Owing to the significant emission of Volatile Organic Compound gases (VOCs) by the oil and natural gas industry and considering the adverse health and environmental effects associated with VOCs exposure, the need for implementing accurate and real-time VOC sensors in air quality monitoring systems is crucial. In the last few decades, various methods have been developed for detecting VOC gases. Out of all of the developed methods, Metal Oxide Semiconductor (MOS) sensors are the most known for their usage as cheap, accurate, and disposable sensors for sensing VOCs in many industrial applications. Due to its high bandgap energy, tin oxide (SnO2) is considered as one of the best materials to manufacture a MOS sensor. Up to now, extensive research has been done on optimizing the SnO2-based gas sensor performance;​ however, to the best of our knowledge, less attention has been paid to optimizing an ALD-deposited SnO2 thin film as a sensing layer.
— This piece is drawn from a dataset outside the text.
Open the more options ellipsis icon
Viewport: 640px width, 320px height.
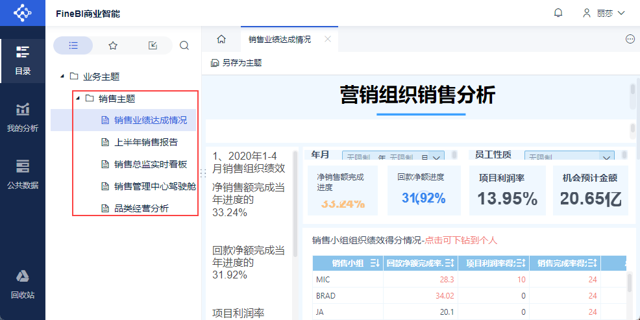click(630, 39)
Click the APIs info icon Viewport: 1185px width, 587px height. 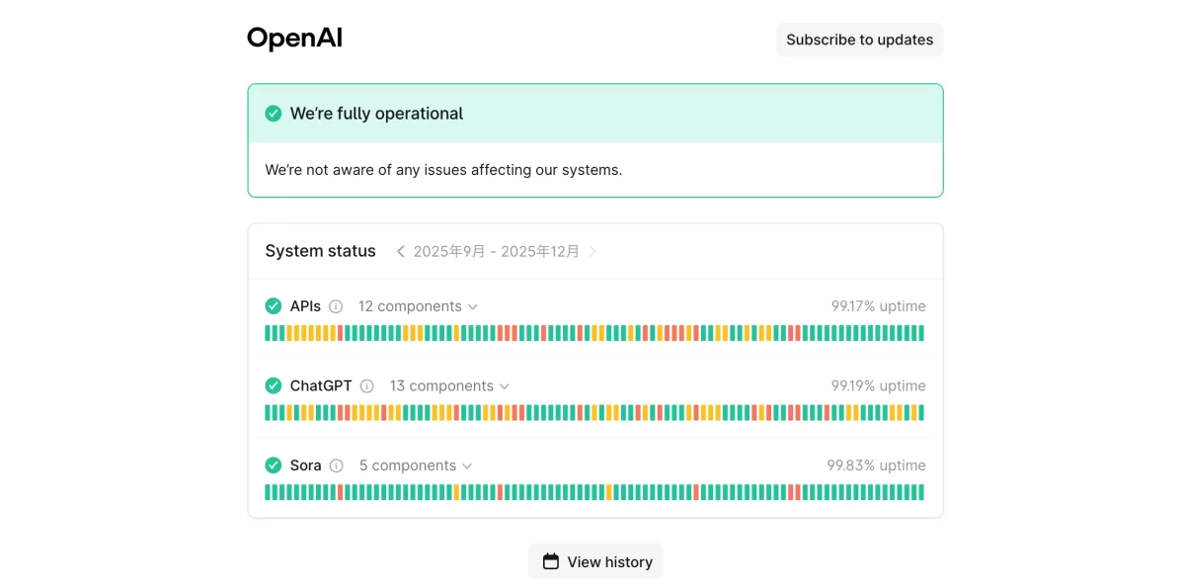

Moreover, the relationship between the target gas polarity and the mentioned optimization has not been investigated before.

In this study, we present an extensive characterization of an atomic-layer-deposited SnO2 -based thin film gas sensor to detect selected polar and non-polar VOCs, namely ethanol, acetone, and toluene, for a concentration range of 20- 227 ppm. The deposited SnO2 thin film with an approximate thickness of 40 nm showed the highest response to target VOCs, irrespective of the operating temperature or the target VOC polarity. Importantly, our results suggested that the operating temperature of the sensor was dependent on the polarity of the target analytes. The developed SnO2-based MOS sensors can therefore be tuned to selectively differentiate between target gases based on their polarity. This can be advantageous for detecting mixtures of polar and non-polar VOCs. A good example of a practical application for selective detection of mixture of VOCs can be in Natural Gas-related industries to analyze the gas components and optimizing the odorization system.